Выпили. Петрович – полстакана, Иван – глоток.

– Ладно, – сказал Петрович, – хватит философии.

Давай по существу.

– Давай.

– Да ты ешь, ешь. Ты на меня не смотри.

Иван взялся за еду.

– Значит, так, – сказал Петрович. – Неделю посидишь здесь. За это время что-нибудь придумаем.

– А что?

– Будем делать тебе ксиву.

– Это реально?

– Да… есть у меня некоторые каналы.

– С чипом?

– С чипом трудно, но… я постараюсь, – произнес Петрович. По тому, как он это произнес, Иван понял, что особо рассчитывать на документ с электронным чипом не стоит.

Николай Николаевич Проценко сидел перед телевизором, щелкал пультом. Смотреть было нечего – ни тебе боев без правил, ни голых девок. Одна трепотня про открытие этого стеклянного члена, зарастай он говнищем. Проценко щелкал пультом и после очередного щелчка попал на местные новости… Новости Проценко никогда не смотрел – хер ли там смотреть? – всегда щелкал дальше, но тут он увидел на экране знакомое лицо. Он добавил звук. Дикторша плела про террориста, который завалил чухонца на рынке у китаезов.

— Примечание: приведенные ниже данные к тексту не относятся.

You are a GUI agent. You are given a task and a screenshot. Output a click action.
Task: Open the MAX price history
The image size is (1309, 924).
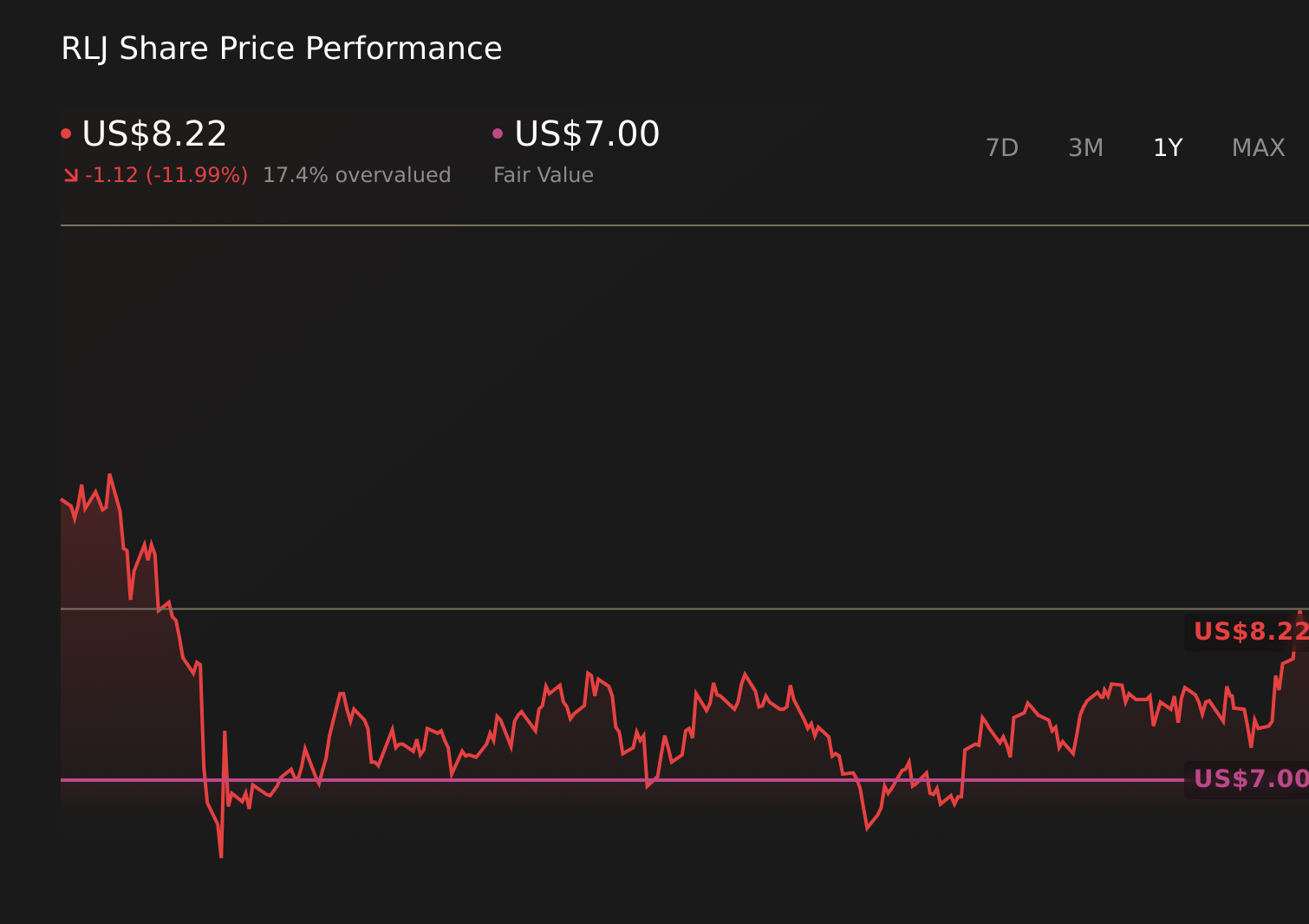coord(1257,147)
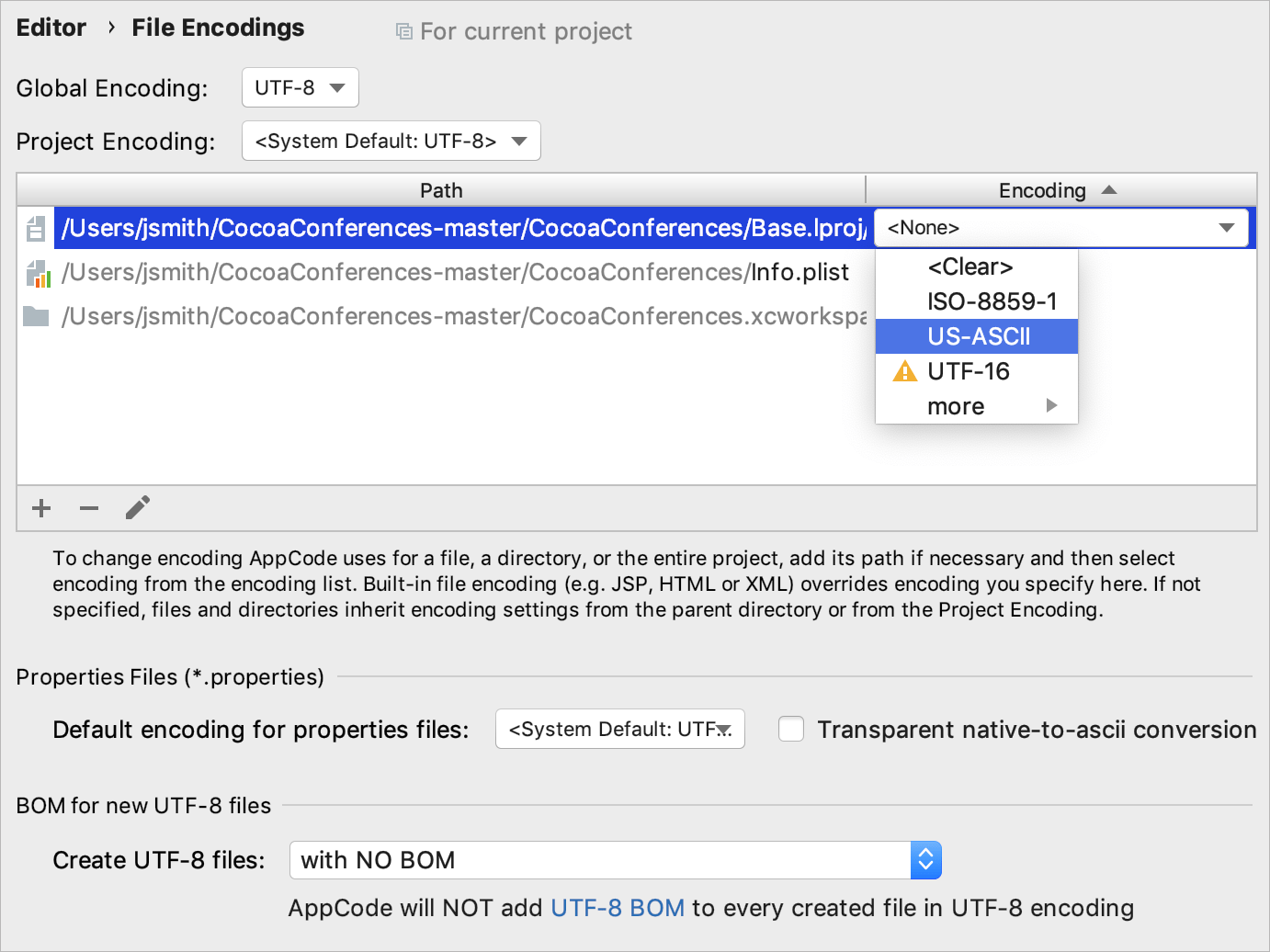This screenshot has height=952, width=1270.
Task: Click the Editor breadcrumb
Action: pyautogui.click(x=51, y=28)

Проценко смотрел на фото и думал: а ведь где-то я этого мужика видел… За долгие годы работы в милиции у Николая Николаевича выработалась хорошая память на лица. Знакомая харя, думал Николай Николаевич Проценко, майор милицейский, сукой буду – знакомая харя. Где-то я его видел.

– За информацию о преступнике комитет «Кобра» объявил вознаграждение в размере десяти тысяч евро.

Ё-о-ож твою! Десять косарей евриков! Проценко вскочил, толкнул столик. Упала, покатилась пустая бутылка… Видел! Сукой буду – видел!.. Недавно. Где, бля, где? Думай, Никола. Думай, бля. Ты же не все мозги пропил. Думай, вспоминай… Видел. Совсем недавно.

Где? Где? Где? Вспоминай, бля, вспоминай.

Петрович выпил еще и сказал:

– Вечером пойду договариваться про паспорт.

– А сколько это будет стоить? – спросил Иван.

– Нисколько.

– Это как? – удивился Иван.

Петрович усмехнулся:

– Неважно… А сейчас, извини, но мне нужно поспать. Разбуди часа через три – лады?

– Лады, – кивнул Иван. Петрович вышел из кухни. Слышно было, как скрипнули пружины дивана. Спустя несколько минут из комнаты донесся храп. Иван подождал еще немного и тоже ушел из душной кухни. Он сел в кресло под окном и незаметно для себя тоже задремал.